Which of the lines below contain the string "width"? Pick out each of those lines and copy it in full.

Given data —
(begin)
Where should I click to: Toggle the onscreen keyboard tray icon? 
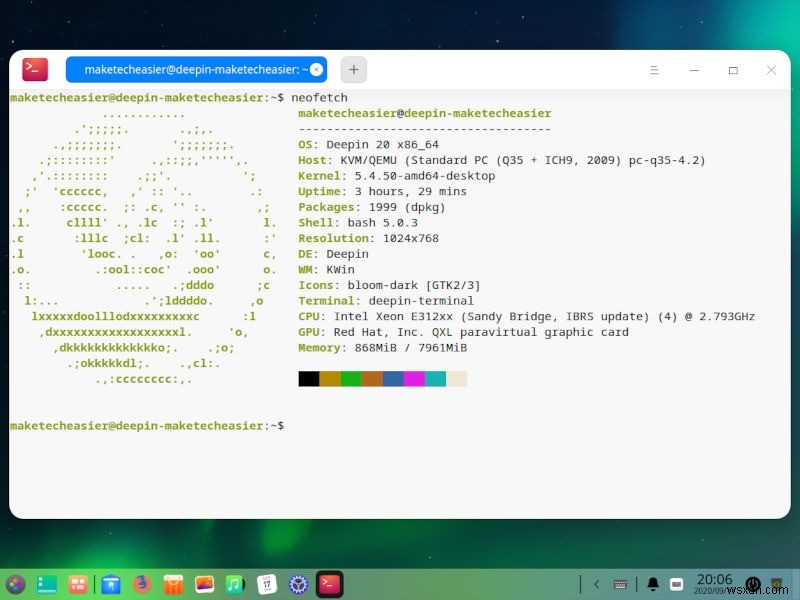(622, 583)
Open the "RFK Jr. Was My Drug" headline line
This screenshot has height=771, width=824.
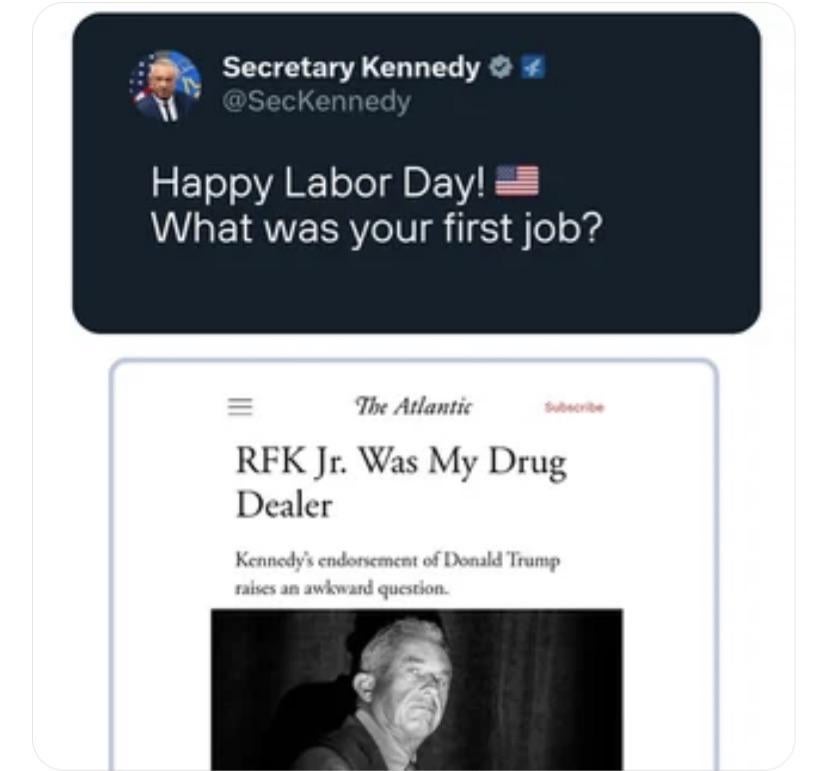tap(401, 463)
(end)
(begin)
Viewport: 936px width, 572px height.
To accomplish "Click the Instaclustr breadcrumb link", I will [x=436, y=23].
(end)
Result of the exercise —
This screenshot has height=771, width=824.
Viewport: 936px width, 572px height.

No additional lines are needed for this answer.